[Task directions] Please return the entries, omitting and altering nothing.

[Data extracts]
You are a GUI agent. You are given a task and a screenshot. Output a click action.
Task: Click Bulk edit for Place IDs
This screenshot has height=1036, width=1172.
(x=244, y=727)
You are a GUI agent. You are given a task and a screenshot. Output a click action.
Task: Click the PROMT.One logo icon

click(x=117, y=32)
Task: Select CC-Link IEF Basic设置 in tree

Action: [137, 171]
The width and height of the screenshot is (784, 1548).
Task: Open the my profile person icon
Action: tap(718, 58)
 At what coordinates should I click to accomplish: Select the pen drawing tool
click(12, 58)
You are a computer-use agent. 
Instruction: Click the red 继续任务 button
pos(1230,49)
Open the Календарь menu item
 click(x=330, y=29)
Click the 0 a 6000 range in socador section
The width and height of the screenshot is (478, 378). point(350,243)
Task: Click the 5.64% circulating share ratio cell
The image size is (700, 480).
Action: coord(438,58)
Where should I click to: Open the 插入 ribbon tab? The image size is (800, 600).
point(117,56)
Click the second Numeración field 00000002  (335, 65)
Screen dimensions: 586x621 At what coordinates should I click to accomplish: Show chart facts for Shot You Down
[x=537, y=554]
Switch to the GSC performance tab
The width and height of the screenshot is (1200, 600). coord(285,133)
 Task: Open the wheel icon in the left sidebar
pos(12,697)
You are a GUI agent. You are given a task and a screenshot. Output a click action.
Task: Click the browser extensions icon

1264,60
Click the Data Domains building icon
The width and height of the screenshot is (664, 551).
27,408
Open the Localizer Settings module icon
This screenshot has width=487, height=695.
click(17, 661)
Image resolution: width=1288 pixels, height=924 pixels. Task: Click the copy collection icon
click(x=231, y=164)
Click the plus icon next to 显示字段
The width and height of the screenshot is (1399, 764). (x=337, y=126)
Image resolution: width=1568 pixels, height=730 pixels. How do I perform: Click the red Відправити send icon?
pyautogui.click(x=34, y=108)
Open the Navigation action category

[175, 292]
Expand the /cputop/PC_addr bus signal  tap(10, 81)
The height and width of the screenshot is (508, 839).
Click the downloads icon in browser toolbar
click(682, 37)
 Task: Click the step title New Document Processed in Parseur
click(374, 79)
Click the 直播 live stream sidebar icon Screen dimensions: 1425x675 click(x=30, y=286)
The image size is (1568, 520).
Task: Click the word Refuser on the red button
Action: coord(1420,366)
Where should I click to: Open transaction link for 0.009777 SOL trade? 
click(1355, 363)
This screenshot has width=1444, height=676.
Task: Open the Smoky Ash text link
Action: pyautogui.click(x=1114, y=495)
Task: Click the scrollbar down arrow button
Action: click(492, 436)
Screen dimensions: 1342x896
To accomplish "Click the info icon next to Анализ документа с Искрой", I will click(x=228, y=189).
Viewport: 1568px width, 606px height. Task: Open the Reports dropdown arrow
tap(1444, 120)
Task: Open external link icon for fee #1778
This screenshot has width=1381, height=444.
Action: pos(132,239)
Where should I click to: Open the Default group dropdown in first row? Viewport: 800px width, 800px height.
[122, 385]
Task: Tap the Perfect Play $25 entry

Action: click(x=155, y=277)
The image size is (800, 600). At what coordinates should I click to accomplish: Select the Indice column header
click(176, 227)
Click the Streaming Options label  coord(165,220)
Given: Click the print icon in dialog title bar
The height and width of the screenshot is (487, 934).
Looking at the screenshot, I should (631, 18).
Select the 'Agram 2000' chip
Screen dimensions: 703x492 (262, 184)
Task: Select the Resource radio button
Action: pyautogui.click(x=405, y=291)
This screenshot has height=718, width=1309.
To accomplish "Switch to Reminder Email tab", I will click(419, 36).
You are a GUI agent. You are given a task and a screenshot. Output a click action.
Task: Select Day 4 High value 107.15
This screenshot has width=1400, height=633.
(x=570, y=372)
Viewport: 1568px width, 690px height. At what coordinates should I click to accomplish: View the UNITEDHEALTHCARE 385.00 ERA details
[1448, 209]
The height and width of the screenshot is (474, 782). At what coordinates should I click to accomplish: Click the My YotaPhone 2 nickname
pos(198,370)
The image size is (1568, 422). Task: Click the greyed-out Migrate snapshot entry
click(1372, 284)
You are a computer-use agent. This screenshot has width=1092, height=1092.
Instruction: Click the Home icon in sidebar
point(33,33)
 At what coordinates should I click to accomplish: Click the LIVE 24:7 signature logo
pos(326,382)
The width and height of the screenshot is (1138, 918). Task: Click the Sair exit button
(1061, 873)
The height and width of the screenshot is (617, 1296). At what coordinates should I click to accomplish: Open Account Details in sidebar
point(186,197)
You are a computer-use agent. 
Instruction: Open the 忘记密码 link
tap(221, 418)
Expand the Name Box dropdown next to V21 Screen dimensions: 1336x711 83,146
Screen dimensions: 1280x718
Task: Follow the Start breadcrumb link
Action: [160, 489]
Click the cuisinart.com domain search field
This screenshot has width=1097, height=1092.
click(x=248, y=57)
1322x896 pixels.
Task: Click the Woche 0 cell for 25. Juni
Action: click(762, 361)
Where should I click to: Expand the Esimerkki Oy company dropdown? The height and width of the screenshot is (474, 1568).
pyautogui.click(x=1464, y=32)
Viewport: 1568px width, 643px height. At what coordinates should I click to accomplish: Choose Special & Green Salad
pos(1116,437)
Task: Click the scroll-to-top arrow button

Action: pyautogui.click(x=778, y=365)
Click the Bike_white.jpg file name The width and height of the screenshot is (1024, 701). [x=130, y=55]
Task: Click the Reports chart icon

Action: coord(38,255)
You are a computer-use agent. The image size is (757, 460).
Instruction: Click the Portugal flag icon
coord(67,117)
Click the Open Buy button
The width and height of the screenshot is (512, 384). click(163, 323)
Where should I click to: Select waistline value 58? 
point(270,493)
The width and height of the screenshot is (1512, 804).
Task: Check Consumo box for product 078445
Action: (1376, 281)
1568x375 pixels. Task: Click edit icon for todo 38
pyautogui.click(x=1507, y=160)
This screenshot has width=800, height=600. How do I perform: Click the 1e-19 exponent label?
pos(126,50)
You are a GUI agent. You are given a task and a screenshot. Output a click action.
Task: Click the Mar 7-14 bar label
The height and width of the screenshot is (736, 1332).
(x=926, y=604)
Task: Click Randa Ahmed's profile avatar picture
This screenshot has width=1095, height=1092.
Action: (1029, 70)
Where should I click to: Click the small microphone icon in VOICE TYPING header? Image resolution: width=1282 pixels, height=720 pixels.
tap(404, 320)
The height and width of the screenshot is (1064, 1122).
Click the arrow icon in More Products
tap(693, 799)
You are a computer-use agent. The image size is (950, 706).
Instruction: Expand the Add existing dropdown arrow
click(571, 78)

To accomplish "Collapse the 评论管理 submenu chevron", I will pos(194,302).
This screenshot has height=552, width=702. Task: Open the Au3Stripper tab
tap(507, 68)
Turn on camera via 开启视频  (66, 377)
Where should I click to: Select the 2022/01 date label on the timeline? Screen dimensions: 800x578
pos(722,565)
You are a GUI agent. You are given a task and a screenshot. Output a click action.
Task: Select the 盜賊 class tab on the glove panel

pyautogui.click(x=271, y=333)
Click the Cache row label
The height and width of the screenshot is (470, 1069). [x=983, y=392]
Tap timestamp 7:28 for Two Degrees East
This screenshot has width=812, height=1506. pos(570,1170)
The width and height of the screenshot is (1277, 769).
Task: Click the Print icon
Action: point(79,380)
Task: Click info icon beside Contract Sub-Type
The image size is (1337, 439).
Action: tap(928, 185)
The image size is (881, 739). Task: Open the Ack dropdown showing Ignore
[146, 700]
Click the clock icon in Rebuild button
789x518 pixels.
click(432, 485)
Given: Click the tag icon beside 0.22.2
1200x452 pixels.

[Your solution]
You are a GUI agent. You are given a task and a screenshot. Output a click action.
Task: Click Bulk edit for Place IDs
This screenshot has height=1036, width=1172.
(x=244, y=727)
You are a GUI agent. You are given a task and a screenshot. Output a click action.
Task: Click the PROMT.One logo icon

click(x=117, y=32)
Task: Select CC-Link IEF Basic设置 in tree

Action: [137, 171]
The width and height of the screenshot is (784, 1548).
Task: Open the my profile person icon
Action: tap(718, 58)
 At what coordinates should I click to accomplish: Select the pen drawing tool
click(12, 58)
You are a computer-use agent. 
Instruction: Click the red 继续任务 button
pos(1230,49)
Open the Календарь menu item
 click(x=330, y=29)
Click the 0 a 6000 range in socador section
The width and height of the screenshot is (478, 378). point(350,243)
Task: Click the 5.64% circulating share ratio cell
The image size is (700, 480).
Action: coord(438,58)
Where should I click to: Open the 插入 ribbon tab? The image size is (800, 600).
point(117,56)
Click the second Numeración field 00000002  (335, 65)
Screen dimensions: 586x621 At what coordinates should I click to accomplish: Show chart facts for Shot You Down
[x=537, y=554]
Switch to the GSC performance tab
The width and height of the screenshot is (1200, 600). coord(285,133)
 Task: Open the wheel icon in the left sidebar
pos(12,697)
You are a GUI agent. You are given a task and a screenshot. Output a click action.
Task: Click the browser extensions icon

1264,60
Click the Data Domains building icon
The width and height of the screenshot is (664, 551).
27,408
Open the Localizer Settings module icon
This screenshot has width=487, height=695.
click(17, 661)
Image resolution: width=1288 pixels, height=924 pixels. Task: Click the copy collection icon
click(x=231, y=164)
Click the plus icon next to 显示字段
The width and height of the screenshot is (1399, 764). (x=337, y=126)
Image resolution: width=1568 pixels, height=730 pixels. How do I perform: Click the red Відправити send icon?
pyautogui.click(x=34, y=108)
Open the Navigation action category

[175, 292]
Expand the /cputop/PC_addr bus signal  tap(10, 81)
The height and width of the screenshot is (508, 839).
Click the downloads icon in browser toolbar
click(682, 37)
 Task: Click the step title New Document Processed in Parseur
click(374, 79)
Click the 直播 live stream sidebar icon Screen dimensions: 1425x675 click(x=30, y=286)
The image size is (1568, 520).
Task: Click the word Refuser on the red button
Action: coord(1420,366)
Where should I click to: Open transaction link for 0.009777 SOL trade? 
click(1355, 363)
This screenshot has width=1444, height=676.
Task: Open the Smoky Ash text link
Action: pyautogui.click(x=1114, y=495)
Task: Click the scrollbar down arrow button
Action: click(492, 436)
Screen dimensions: 1342x896
To accomplish "Click the info icon next to Анализ документа с Искрой", I will click(x=228, y=189).
Viewport: 1568px width, 606px height. Task: Open the Reports dropdown arrow
tap(1444, 120)
Task: Open external link icon for fee #1778
This screenshot has width=1381, height=444.
Action: pos(132,239)
Where should I click to: Open the Default group dropdown in first row? Viewport: 800px width, 800px height.
[122, 385]
Task: Tap the Perfect Play $25 entry

Action: click(x=155, y=277)
The image size is (800, 600). At what coordinates should I click to accomplish: Select the Indice column header
click(176, 227)
Click the Streaming Options label  coord(165,220)
Given: Click the print icon in dialog title bar
The height and width of the screenshot is (487, 934).
Looking at the screenshot, I should (631, 18).
Select the 'Agram 2000' chip
Screen dimensions: 703x492 (262, 184)
Task: Select the Resource radio button
Action: pyautogui.click(x=405, y=291)
This screenshot has height=718, width=1309.
To accomplish "Switch to Reminder Email tab", I will click(419, 36).
You are a GUI agent. You are given a task and a screenshot. Output a click action.
Task: Select Day 4 High value 107.15
This screenshot has width=1400, height=633.
(x=570, y=372)
Viewport: 1568px width, 690px height. At what coordinates should I click to accomplish: View the UNITEDHEALTHCARE 385.00 ERA details
[1448, 209]
The height and width of the screenshot is (474, 782). At what coordinates should I click to accomplish: Click the My YotaPhone 2 nickname
pos(198,370)
The image size is (1568, 422). Task: Click the greyed-out Migrate snapshot entry
click(1372, 284)
You are a computer-use agent. This screenshot has width=1092, height=1092.
Instruction: Click the Home icon in sidebar
point(33,33)
 At what coordinates should I click to accomplish: Click the LIVE 24:7 signature logo
pos(326,382)
The width and height of the screenshot is (1138, 918). Task: Click the Sair exit button
(1061, 873)
The height and width of the screenshot is (617, 1296). At what coordinates should I click to accomplish: Open Account Details in sidebar
point(186,197)
You are a computer-use agent. 
Instruction: Open the 忘记密码 link
tap(221, 418)
Expand the Name Box dropdown next to V21 Screen dimensions: 1336x711 83,146
Screen dimensions: 1280x718
Task: Follow the Start breadcrumb link
Action: [160, 489]
Click the cuisinart.com domain search field
This screenshot has width=1097, height=1092.
click(x=248, y=57)
1322x896 pixels.
Task: Click the Woche 0 cell for 25. Juni
Action: click(762, 361)
Where should I click to: Expand the Esimerkki Oy company dropdown? The height and width of the screenshot is (474, 1568).
pyautogui.click(x=1464, y=32)
Viewport: 1568px width, 643px height. At what coordinates should I click to accomplish: Choose Special & Green Salad
pos(1116,437)
Task: Click the scroll-to-top arrow button

Action: pyautogui.click(x=778, y=365)
Click the Bike_white.jpg file name The width and height of the screenshot is (1024, 701). [x=130, y=55]
Task: Click the Reports chart icon

Action: coord(38,255)
You are a computer-use agent. The image size is (757, 460).
Instruction: Click the Portugal flag icon
coord(67,117)
Click the Open Buy button
The width and height of the screenshot is (512, 384). click(163, 323)
Where should I click to: Select waistline value 58? 
point(270,493)
The width and height of the screenshot is (1512, 804).
Task: Check Consumo box for product 078445
Action: (1376, 281)
1568x375 pixels. Task: Click edit icon for todo 38
pyautogui.click(x=1507, y=160)
This screenshot has width=800, height=600. How do I perform: Click the 1e-19 exponent label?
pos(126,50)
You are a GUI agent. You are given a task and a screenshot. Output a click action.
Task: Click the Mar 7-14 bar label
The height and width of the screenshot is (736, 1332).
(x=926, y=604)
Task: Click Randa Ahmed's profile avatar picture
This screenshot has width=1095, height=1092.
Action: (1029, 70)
Where should I click to: Click the small microphone icon in VOICE TYPING header? Image resolution: width=1282 pixels, height=720 pixels.
tap(404, 320)
The height and width of the screenshot is (1064, 1122).
Click the arrow icon in More Products
tap(693, 799)
You are a computer-use agent. The image size is (950, 706).
Instruction: Expand the Add existing dropdown arrow
click(571, 78)

To accomplish "Collapse the 评论管理 submenu chevron", I will pos(194,302).
This screenshot has height=552, width=702. Task: Open the Au3Stripper tab
tap(507, 68)
Turn on camera via 开启视频  (66, 377)
Where should I click to: Select the 2022/01 date label on the timeline? Screen dimensions: 800x578
pos(722,565)
You are a GUI agent. You are given a task and a screenshot. Output a click action.
Task: Select the 盜賊 class tab on the glove panel

pyautogui.click(x=271, y=333)
Click the Cache row label
The height and width of the screenshot is (470, 1069). [x=983, y=392]
Tap timestamp 7:28 for Two Degrees East
This screenshot has width=812, height=1506. pos(570,1170)
The width and height of the screenshot is (1277, 769).
Task: Click the Print icon
Action: point(79,380)
Task: Click info icon beside Contract Sub-Type
The image size is (1337, 439).
Action: tap(928, 185)
The image size is (881, 739). Task: Open the Ack dropdown showing Ignore
[146, 700]
Click the clock icon in Rebuild button
789x518 pixels.
click(432, 485)
Given: Click the tag icon beside 0.22.2
1200x452 pixels.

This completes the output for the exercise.